Prompt: The required answer is an exact copy of the records below, without pictures.

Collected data
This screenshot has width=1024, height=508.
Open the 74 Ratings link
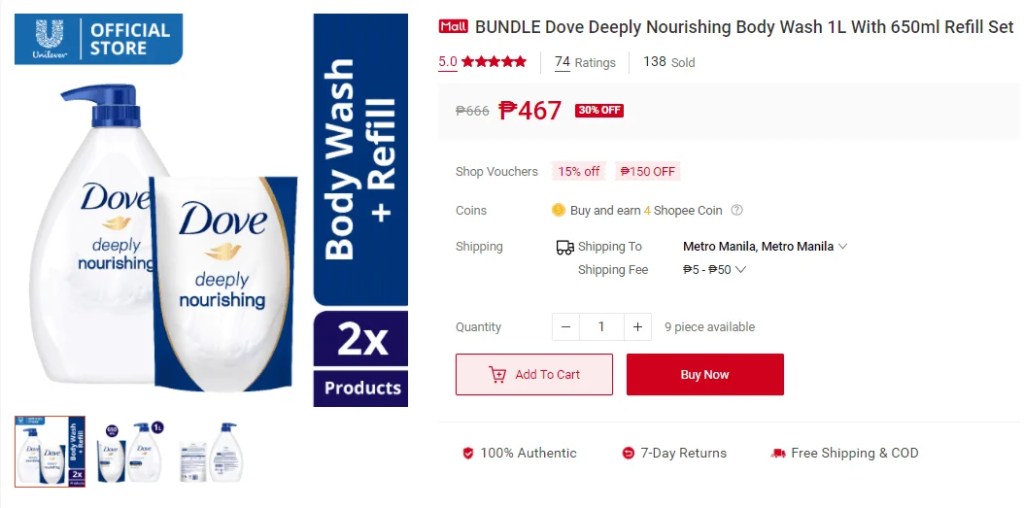[585, 63]
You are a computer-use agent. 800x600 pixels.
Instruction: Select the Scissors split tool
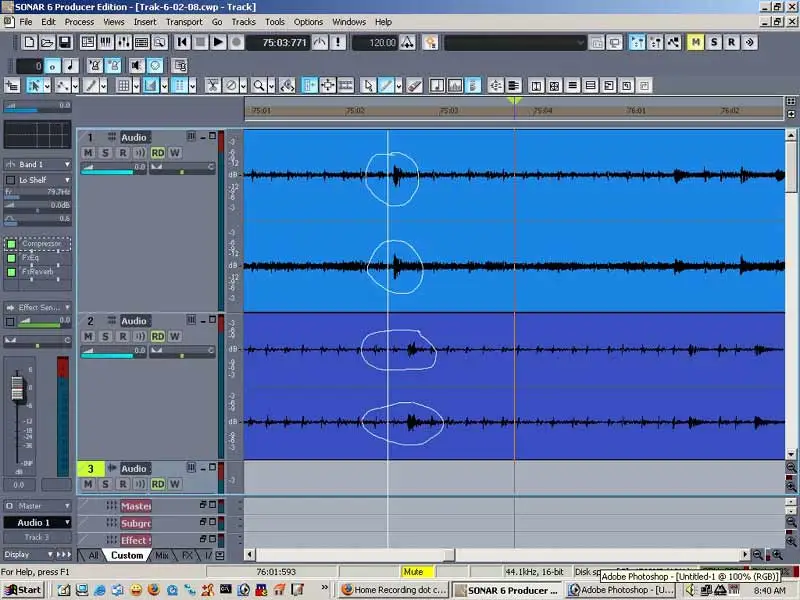[212, 86]
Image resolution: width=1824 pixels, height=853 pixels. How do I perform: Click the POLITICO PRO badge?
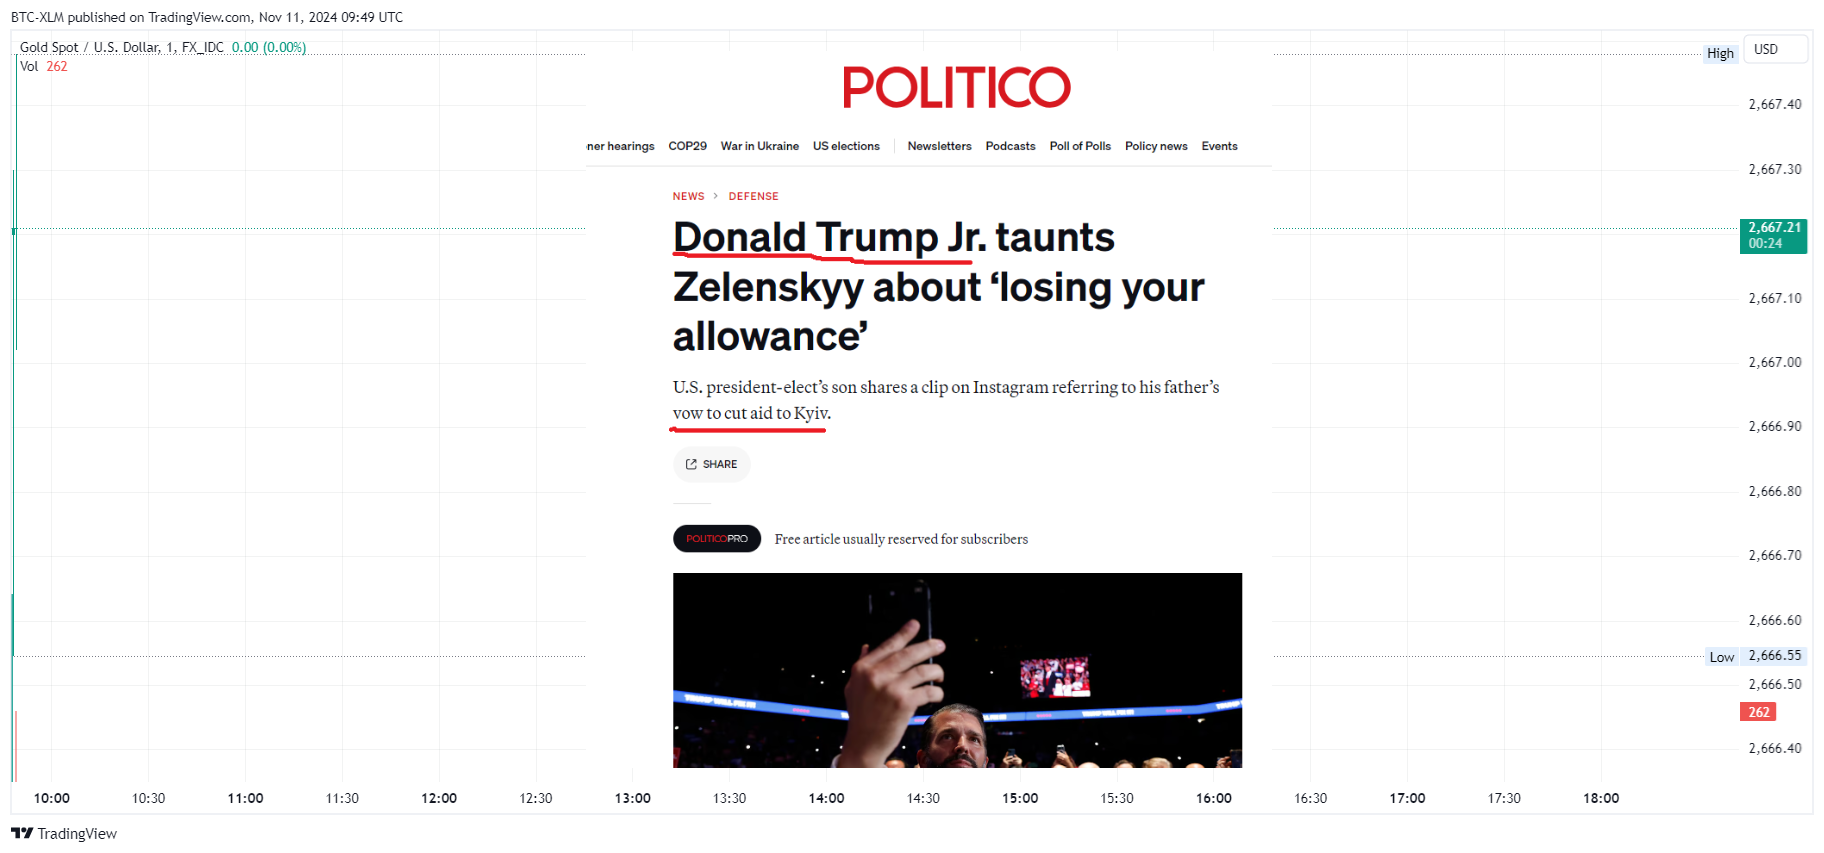pyautogui.click(x=717, y=539)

The completed task:
This screenshot has width=1024, height=508.
Open the 74 Ratings link
[585, 63]
You are a computer-use agent. 800x600 pixels.
Instruction: Select the Scissors split tool
[212, 86]
Image resolution: width=1824 pixels, height=853 pixels. How do I perform: Click the POLITICO PRO badge?
pyautogui.click(x=717, y=539)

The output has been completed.